Matthew Surridge was the first person to bring her to my attention, with his 2014 Black Gate review of Vicious, the opening novel inVillains. Here’s Matthew:
Ten years ago, Victor Vale and Eli Cardale (later Eli Ever) are brilliant pre-med students who discover that near-death experiences can, under certain circumstances, grant survivors strange powers. They experiment, things go wrong, and while they both get powers, they end up as enemies. Now, in the present, Victor’s gotten out of prison, recruited some assistants, and is seeking out Eli — who himself has been up to some surprising things in the previous years, having come to hate the extraordinary people (or EOs) gifted with powers…
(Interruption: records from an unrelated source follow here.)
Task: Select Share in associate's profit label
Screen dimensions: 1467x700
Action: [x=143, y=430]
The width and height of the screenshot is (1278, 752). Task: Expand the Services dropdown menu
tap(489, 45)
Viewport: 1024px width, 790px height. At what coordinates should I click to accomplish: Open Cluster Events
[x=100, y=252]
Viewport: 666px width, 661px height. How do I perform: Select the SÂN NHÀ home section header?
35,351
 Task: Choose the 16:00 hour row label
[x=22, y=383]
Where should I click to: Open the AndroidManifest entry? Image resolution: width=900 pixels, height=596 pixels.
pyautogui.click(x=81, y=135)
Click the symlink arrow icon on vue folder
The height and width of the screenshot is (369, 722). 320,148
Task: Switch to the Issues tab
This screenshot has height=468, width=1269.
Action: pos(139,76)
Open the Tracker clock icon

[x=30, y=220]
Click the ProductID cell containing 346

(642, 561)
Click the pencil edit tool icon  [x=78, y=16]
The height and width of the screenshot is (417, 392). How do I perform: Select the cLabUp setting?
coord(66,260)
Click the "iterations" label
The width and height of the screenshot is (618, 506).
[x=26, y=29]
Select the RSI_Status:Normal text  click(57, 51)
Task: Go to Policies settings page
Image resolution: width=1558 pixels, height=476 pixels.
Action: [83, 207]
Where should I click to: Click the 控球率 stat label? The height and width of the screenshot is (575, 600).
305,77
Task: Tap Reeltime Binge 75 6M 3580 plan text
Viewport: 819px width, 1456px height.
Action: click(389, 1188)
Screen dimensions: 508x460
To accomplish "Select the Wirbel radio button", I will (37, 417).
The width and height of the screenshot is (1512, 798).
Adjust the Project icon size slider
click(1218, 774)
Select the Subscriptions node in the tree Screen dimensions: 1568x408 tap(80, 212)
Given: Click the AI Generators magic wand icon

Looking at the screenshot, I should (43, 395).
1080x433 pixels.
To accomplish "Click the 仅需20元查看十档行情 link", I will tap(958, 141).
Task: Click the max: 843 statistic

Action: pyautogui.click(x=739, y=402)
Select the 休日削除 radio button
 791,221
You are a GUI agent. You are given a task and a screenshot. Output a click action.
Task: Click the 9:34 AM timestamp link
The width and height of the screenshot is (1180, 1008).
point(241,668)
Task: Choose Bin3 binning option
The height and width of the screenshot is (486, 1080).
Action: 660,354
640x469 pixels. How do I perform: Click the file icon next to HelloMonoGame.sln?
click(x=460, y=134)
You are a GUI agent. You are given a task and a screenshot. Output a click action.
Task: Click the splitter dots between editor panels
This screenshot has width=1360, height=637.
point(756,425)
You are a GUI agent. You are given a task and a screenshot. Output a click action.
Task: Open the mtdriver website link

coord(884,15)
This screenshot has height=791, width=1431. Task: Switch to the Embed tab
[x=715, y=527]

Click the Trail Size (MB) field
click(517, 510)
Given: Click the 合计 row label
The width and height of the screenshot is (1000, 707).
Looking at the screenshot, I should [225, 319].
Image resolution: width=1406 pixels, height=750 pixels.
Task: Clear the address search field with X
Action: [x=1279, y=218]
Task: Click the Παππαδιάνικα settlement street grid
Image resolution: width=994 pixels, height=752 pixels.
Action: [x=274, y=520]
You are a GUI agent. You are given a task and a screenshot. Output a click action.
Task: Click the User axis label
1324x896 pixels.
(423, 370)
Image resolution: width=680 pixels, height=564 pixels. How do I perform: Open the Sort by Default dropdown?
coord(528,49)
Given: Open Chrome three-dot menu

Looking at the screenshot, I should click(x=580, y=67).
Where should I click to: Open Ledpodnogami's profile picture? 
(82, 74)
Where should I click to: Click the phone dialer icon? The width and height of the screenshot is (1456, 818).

I think Vicious is interesting precisely because it straddles genres. It attenuates some of the signifiers of the super-hero genre (costumes, code-names, and so on) while maintaining others. And the result, I feel, moves the story in the direction of another genre. It moves it toward the gothic… It comes to feel a little like some of the early Vertigo comics, the Morrison and Pollack Doom Patrol, perhaps Nocenti’s Kid Eternity or Peter Milligan’s Shade: clear super-heroic elements mixed with a greyer world and some elements of horror. It’s not as complex as the best of the Vertigo books, but has a narrative drive many of them lacked… It’s fascinating to see the gothic emerging from under the skin of the super-hero genre. And as a character study, it succeeds, integrating flashbacks while maintaining narrative momentum. It reads smoothly, swiftly, and well.